## DATA RECORDS
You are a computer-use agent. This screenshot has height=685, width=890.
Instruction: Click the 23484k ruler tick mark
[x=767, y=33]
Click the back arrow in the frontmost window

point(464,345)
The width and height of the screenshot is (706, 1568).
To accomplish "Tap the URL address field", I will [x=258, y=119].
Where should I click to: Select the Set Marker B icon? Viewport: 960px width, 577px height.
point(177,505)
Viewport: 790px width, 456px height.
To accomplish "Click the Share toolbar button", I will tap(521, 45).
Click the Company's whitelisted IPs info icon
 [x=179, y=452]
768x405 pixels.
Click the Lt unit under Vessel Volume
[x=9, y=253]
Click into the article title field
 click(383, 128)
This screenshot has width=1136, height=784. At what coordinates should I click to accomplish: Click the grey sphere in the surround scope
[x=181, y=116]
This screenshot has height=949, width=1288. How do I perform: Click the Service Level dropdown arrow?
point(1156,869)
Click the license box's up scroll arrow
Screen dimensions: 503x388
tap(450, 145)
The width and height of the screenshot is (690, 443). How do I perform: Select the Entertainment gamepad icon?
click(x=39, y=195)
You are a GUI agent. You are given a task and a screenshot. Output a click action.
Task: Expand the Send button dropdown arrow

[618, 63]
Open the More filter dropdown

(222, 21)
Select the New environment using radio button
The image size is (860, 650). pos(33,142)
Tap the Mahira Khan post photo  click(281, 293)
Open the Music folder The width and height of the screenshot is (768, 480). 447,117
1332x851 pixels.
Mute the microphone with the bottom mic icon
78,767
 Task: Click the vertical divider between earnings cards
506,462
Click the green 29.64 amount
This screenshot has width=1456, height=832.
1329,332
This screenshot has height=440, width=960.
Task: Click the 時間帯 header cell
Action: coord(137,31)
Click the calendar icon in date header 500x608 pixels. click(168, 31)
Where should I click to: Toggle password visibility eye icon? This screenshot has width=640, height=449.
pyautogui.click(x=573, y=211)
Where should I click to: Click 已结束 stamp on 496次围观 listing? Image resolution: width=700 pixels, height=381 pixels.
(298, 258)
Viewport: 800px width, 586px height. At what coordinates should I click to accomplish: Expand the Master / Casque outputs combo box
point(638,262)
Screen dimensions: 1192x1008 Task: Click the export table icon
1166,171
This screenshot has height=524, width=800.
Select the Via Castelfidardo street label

## WHAT IS EXPECTED
Every line of the listing should be given again exactly.

## TASK SOLUTION
You are a computer-use agent. This screenshot has height=685, width=890.
Instruction: Click the 23484k ruler tick mark
[x=767, y=33]
Click the back arrow in the frontmost window

point(464,345)
The width and height of the screenshot is (706, 1568).
To accomplish "Tap the URL address field", I will [x=258, y=119].
Where should I click to: Select the Set Marker B icon? Viewport: 960px width, 577px height.
point(177,505)
Viewport: 790px width, 456px height.
To accomplish "Click the Share toolbar button", I will tap(521, 45).
Click the Company's whitelisted IPs info icon
 [x=179, y=452]
768x405 pixels.
Click the Lt unit under Vessel Volume
[x=9, y=253]
Click into the article title field
 click(383, 128)
This screenshot has width=1136, height=784. At what coordinates should I click to accomplish: Click the grey sphere in the surround scope
[x=181, y=116]
This screenshot has height=949, width=1288. How do I perform: Click the Service Level dropdown arrow?
point(1156,869)
Click the license box's up scroll arrow
Screen dimensions: 503x388
tap(450, 145)
The width and height of the screenshot is (690, 443). How do I perform: Select the Entertainment gamepad icon?
click(x=39, y=195)
You are a GUI agent. You are given a task and a screenshot. Output a click action.
Task: Expand the Send button dropdown arrow

[618, 63]
Open the More filter dropdown

(222, 21)
Select the New environment using radio button
The image size is (860, 650). pos(33,142)
Tap the Mahira Khan post photo  click(281, 293)
Open the Music folder The width and height of the screenshot is (768, 480). 447,117
1332x851 pixels.
Mute the microphone with the bottom mic icon
78,767
 Task: Click the vertical divider between earnings cards
506,462
Click the green 29.64 amount
This screenshot has width=1456, height=832.
1329,332
This screenshot has height=440, width=960.
Task: Click the 時間帯 header cell
Action: coord(137,31)
Click the calendar icon in date header 500x608 pixels. click(168, 31)
Where should I click to: Toggle password visibility eye icon? This screenshot has width=640, height=449.
pyautogui.click(x=573, y=211)
Where should I click to: Click 已结束 stamp on 496次围观 listing? Image resolution: width=700 pixels, height=381 pixels.
(298, 258)
Viewport: 800px width, 586px height. At what coordinates should I click to accomplish: Expand the Master / Casque outputs combo box
point(638,262)
Screen dimensions: 1192x1008 Task: Click the export table icon
1166,171
This screenshot has height=524, width=800.
Select the Via Castelfidardo street label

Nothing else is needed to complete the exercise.